» **Do this**
Copy out the listing below, swapping every "GUI agent" for "screen assistant" and leaving everything else the same.

» **Data for processing**
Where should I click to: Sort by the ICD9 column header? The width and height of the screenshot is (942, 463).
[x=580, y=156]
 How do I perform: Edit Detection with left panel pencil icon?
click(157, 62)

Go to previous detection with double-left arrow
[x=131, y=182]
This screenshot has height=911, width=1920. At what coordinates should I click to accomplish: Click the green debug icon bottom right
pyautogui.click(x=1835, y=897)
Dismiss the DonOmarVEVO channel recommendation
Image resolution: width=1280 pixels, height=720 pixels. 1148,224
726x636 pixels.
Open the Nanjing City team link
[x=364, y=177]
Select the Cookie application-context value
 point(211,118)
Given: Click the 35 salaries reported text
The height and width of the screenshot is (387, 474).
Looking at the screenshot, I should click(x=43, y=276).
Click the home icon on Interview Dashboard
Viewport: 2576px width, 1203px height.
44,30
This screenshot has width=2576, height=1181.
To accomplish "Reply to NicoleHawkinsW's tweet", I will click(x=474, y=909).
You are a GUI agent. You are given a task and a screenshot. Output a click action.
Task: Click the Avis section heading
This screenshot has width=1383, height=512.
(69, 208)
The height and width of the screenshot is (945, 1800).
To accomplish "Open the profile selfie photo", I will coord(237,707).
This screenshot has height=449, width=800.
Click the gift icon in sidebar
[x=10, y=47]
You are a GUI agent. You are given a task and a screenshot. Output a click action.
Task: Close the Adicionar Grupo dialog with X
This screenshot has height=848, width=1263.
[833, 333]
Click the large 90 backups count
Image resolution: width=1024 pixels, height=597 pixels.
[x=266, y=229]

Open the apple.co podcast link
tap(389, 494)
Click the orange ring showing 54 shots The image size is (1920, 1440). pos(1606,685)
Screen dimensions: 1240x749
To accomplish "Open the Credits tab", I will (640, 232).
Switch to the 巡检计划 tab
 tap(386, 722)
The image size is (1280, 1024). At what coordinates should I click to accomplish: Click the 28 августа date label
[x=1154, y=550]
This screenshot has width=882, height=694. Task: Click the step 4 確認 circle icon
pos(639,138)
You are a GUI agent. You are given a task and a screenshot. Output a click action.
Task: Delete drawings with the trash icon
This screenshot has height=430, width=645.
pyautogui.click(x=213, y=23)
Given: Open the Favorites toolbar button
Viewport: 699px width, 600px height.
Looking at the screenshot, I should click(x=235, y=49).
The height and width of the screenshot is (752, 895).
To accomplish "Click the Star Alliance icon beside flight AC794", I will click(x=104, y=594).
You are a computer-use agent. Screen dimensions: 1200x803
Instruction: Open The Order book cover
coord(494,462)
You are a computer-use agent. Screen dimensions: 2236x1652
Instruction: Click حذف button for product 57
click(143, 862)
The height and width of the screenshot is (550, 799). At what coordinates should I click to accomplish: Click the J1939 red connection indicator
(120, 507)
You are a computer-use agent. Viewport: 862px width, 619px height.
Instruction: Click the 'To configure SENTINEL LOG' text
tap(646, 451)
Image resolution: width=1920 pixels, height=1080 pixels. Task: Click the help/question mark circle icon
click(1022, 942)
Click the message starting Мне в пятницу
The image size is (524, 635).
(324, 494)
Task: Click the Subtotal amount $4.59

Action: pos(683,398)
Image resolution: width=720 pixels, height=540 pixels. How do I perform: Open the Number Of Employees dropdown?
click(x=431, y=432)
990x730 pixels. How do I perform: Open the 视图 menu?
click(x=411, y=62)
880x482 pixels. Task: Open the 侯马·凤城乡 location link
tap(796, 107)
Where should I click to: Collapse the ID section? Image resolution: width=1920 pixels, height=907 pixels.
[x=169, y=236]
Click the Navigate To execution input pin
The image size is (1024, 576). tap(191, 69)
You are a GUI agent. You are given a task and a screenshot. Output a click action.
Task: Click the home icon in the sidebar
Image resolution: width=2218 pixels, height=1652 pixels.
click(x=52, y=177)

» **Solution for this problem**
Where should I click to: Sort by the ICD9 column header? The width and height of the screenshot is (942, 463).
[x=580, y=156]
 How do I perform: Edit Detection with left panel pencil icon?
click(157, 62)

Go to previous detection with double-left arrow
[x=131, y=182]
This screenshot has height=911, width=1920. At what coordinates should I click to accomplish: Click the green debug icon bottom right
pyautogui.click(x=1835, y=897)
Dismiss the DonOmarVEVO channel recommendation
Image resolution: width=1280 pixels, height=720 pixels. 1148,224
726x636 pixels.
Open the Nanjing City team link
[x=364, y=177]
Select the Cookie application-context value
 point(211,118)
Given: Click the 35 salaries reported text
The height and width of the screenshot is (387, 474).
Looking at the screenshot, I should click(x=43, y=276).
Click the home icon on Interview Dashboard
Viewport: 2576px width, 1203px height.
44,30
This screenshot has width=2576, height=1181.
To accomplish "Reply to NicoleHawkinsW's tweet", I will click(x=474, y=909).
You are a screen assistant. You are given a task and a screenshot. Output a click action.
Task: Click the Avis section heading
This screenshot has width=1383, height=512.
(69, 208)
The height and width of the screenshot is (945, 1800).
To accomplish "Open the profile selfie photo", I will coord(237,707).
This screenshot has height=449, width=800.
Click the gift icon in sidebar
[x=10, y=47]
You are a screen assistant. You are given a task and a screenshot. Output a click action.
Task: Close the Adicionar Grupo dialog with X
This screenshot has height=848, width=1263.
[833, 333]
Click the large 90 backups count
Image resolution: width=1024 pixels, height=597 pixels.
[x=266, y=229]

Open the apple.co podcast link
tap(389, 494)
Click the orange ring showing 54 shots The image size is (1920, 1440). pos(1606,685)
Screen dimensions: 1240x749
To accomplish "Open the Credits tab", I will (640, 232).
Switch to the 巡检计划 tab
 tap(386, 722)
The image size is (1280, 1024). At what coordinates should I click to accomplish: Click the 28 августа date label
[x=1154, y=550]
This screenshot has width=882, height=694. Task: Click the step 4 確認 circle icon
pos(639,138)
You are a screen assistant. You are given a task and a screenshot. Output a click action.
Task: Delete drawings with the trash icon
This screenshot has height=430, width=645.
pyautogui.click(x=213, y=23)
Given: Open the Favorites toolbar button
Viewport: 699px width, 600px height.
Looking at the screenshot, I should click(x=235, y=49).
The height and width of the screenshot is (752, 895).
To accomplish "Click the Star Alliance icon beside flight AC794", I will click(x=104, y=594).
You are a computer-use agent. Screen dimensions: 1200x803
Instruction: Open The Order book cover
coord(494,462)
You are a computer-use agent. Screen dimensions: 2236x1652
Instruction: Click حذف button for product 57
click(143, 862)
The height and width of the screenshot is (550, 799). At what coordinates should I click to accomplish: Click the J1939 red connection indicator
(120, 507)
You are a computer-use agent. Viewport: 862px width, 619px height.
Instruction: Click the 'To configure SENTINEL LOG' text
tap(646, 451)
Image resolution: width=1920 pixels, height=1080 pixels. Task: Click the help/question mark circle icon
click(1022, 942)
Click the message starting Мне в пятницу
The image size is (524, 635).
(324, 494)
Task: Click the Subtotal amount $4.59

Action: pos(683,398)
Image resolution: width=720 pixels, height=540 pixels. How do I perform: Open the Number Of Employees dropdown?
click(x=431, y=432)
990x730 pixels. How do I perform: Open the 视图 menu?
click(x=411, y=62)
880x482 pixels. Task: Open the 侯马·凤城乡 location link
tap(796, 107)
Where should I click to: Collapse the ID section? Image resolution: width=1920 pixels, height=907 pixels.
[x=169, y=236]
Click the Navigate To execution input pin
The image size is (1024, 576). tap(191, 69)
You are a screen assistant. You are given a task and a screenshot. Output a click action.
Task: Click the home icon in the sidebar
Image resolution: width=2218 pixels, height=1652 pixels.
click(x=52, y=177)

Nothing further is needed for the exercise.